A new paradigm post pandemic

After defining the priorities of patient-centric trials, the Coalition is promoting “intentional implementation” across clinical trial stakeholders and government agencies. To date, Coalition members have agreed upon actions by their respective institutions: pharmaceutical industry and academic medical centers commit to adopting technologies in clinical trial protocols to improve patient access and diversity, removing barriers to trial participation; diagnostic companies commit to developing digital solutions to match trials to diverse patient communities, especially in underserved areas, to accelerate trial enrollment; regulatory authorities commit to expanding their existing cross-regional efforts on regulatory harmonization to avoid redundancy and filing delays; patient advocacy groups and nonprofit organizations commit to empowering patients through education and helping them contribute unique insights to trial designs that are equitable and patient-centric.
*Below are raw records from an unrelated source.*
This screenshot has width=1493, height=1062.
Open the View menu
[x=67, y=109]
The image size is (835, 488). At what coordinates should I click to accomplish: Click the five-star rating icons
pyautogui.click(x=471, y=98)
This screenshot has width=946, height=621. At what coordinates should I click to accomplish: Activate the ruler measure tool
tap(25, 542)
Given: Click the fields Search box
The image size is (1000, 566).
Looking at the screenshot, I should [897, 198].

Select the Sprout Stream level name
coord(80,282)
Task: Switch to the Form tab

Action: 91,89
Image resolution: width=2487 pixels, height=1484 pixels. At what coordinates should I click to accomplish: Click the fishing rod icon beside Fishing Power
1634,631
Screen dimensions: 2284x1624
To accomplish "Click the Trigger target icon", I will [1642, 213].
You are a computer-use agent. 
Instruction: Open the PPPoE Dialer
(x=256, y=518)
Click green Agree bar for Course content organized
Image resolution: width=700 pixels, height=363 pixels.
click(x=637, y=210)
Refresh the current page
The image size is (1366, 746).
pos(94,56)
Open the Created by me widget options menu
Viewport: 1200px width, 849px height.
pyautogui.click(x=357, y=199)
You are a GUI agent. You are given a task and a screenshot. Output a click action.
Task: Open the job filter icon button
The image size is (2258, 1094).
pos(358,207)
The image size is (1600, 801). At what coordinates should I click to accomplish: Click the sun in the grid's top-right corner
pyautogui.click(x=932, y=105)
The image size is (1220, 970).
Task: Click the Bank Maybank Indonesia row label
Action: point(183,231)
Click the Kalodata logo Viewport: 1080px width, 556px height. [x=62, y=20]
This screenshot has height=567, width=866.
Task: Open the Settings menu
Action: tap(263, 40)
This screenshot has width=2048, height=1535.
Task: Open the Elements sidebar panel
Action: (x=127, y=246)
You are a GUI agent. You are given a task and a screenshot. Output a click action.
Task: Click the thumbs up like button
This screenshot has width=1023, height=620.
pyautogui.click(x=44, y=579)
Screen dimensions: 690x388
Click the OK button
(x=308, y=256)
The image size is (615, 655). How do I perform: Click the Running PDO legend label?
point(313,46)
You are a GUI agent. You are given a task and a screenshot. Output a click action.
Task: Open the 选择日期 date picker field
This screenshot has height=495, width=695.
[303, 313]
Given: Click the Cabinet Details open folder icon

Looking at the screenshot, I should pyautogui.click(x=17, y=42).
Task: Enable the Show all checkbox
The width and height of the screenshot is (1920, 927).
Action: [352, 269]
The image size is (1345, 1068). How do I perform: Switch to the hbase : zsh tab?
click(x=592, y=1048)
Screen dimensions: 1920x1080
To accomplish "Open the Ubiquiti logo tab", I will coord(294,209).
As cancer continues to take close to 10 million lives worldwide every year and devastate the families and loved ones of those affected, the goals outlined by the Coalition contribute toward a greater international movement in science in which every person has a role to play. From raising awareness and facilitating enrollment to optimizing treatment and monitoring, we encourage all cancer stakeholders to help advance patient-centric international trials by adopting principles of the proposed strategies from their own unique perspectives and in their own unique environments. Such multi-stakeholder effort requires new imagination of patient-centric trials and brings an unprecedented opportunity for a post-pandemic era of international collaboration to accelerate the eradication of cancer.